▶ _課題_
A. 個性についての文章のうち、「評価するのはあくまで、」で始まり「(キャッチフレーズをつけている人もいるだろう)」で終わる部分を、一字も変えずに書き写せ。
B. 次の(i)〜(iii)が個性についての文章の内容と合うかどうかを「はい」か「いいえ」で答え、判断の決め手となる本文の言葉をそのまま引用せよ。
(i) 個性を判断するのは他の人である。
(ii) 全国の評価とあなたの周りの評価は同じである。
(iii) 大阪人の中でたいして面白くなくても、東京に来れば面白い人の枠内に入れる。
---------- 文書の抜粋
2019年05月10日

あなたの個性はどこにあるか

そういうことを考える日は、毎日でもあるだろう。

そうやって「これこそが俺の個性で、売りなのだ」
などと発見し、
そこに全力を投入することもあるだろう。

ところが。
あなたの個性はそうだとは限らない、
ということも知っておこう。


なぜなら、
あなたの個性を判断するのは、他の人だからだ。

もしあなたが大阪人で、
大阪人の中ではたいして面白くなかったとしても、
東京に来れば確実に面白い人の枠内に入れる。

評価するのはあくまで、
あなたの周りの人である。

全国の評価と、あなたの周りの評価も、異なる。

あなたの周りは、自分の周りにないものを個性とする。
全国の人は、
全国の人が触れるものと、自分の周りにないものを、
個性とする。


あなたが自分の個性だと考えているそれは、
どのようなものだろうか?
(キャッチフレーズをつけている人もいるだろう)

それは、
「自分の周りにいないから」個性だと思っているか?
「全国レベルで」個性だと思っているか?
--------------------
---------- 元データ
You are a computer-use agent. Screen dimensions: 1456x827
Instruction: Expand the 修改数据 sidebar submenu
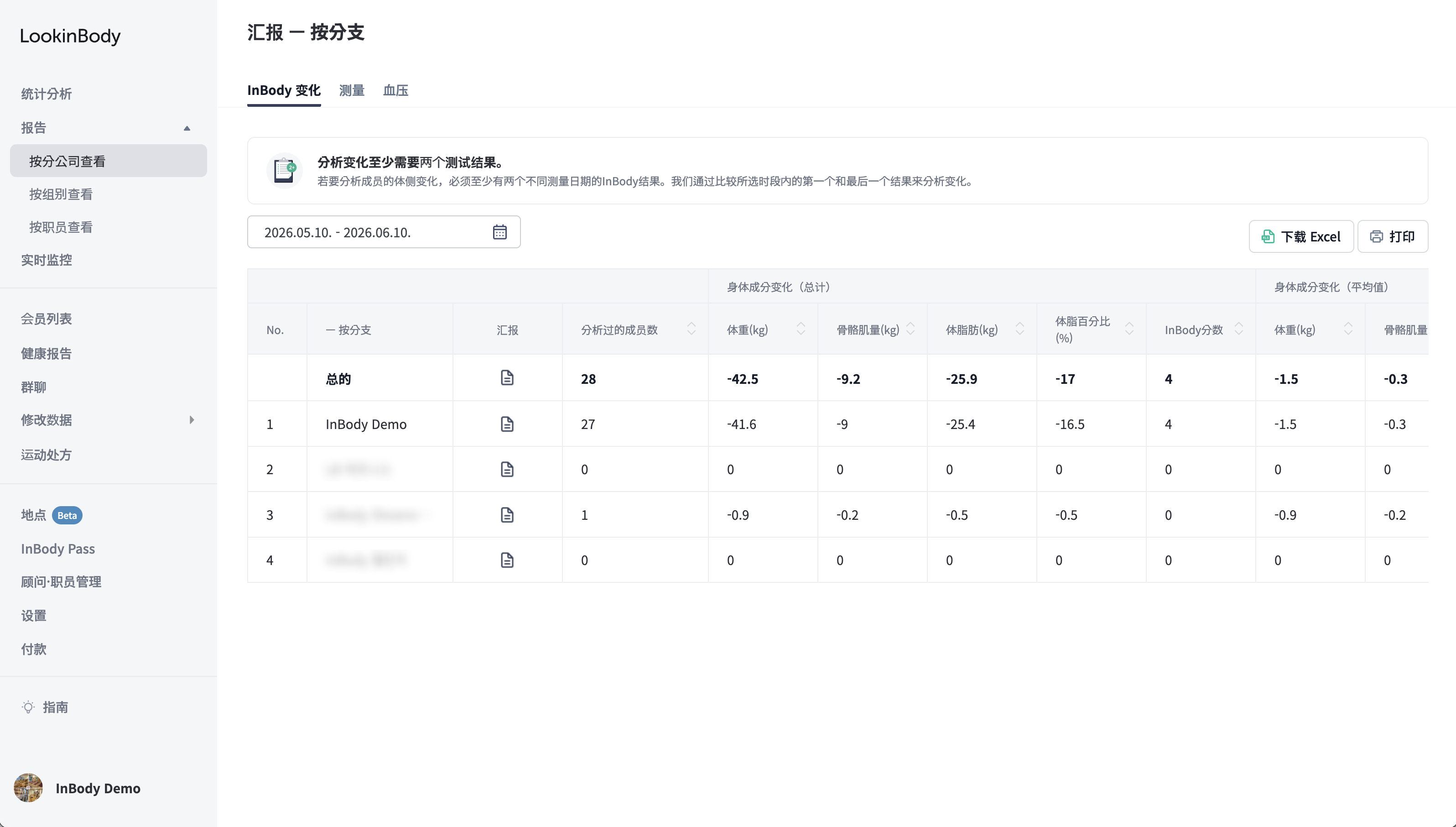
--------------------
▶ _解答_
A.
評価するのはあくまで、
あなたの周りの人である。

全国の評価と、あなたの周りの評価も、異なる。

あなたの周りは、自分の周りにないものを個性とする。
全国の人は、
全国の人が触れるものと、自分の周りにないものを、
個性とする。


あなたが自分の個性だと考えているそれは、
どのようなものだろうか?
(キャッチフレーズをつけている人もいるだろう)

B.
(i) はい。「あなたの個性を判断するのは、他の人だからだ。」
(ii) いいえ。「全国の評価と、あなたの周りの評価も、異なる。」
(iii) はい。「東京に来れば確実に面白い人の枠内に入れる。」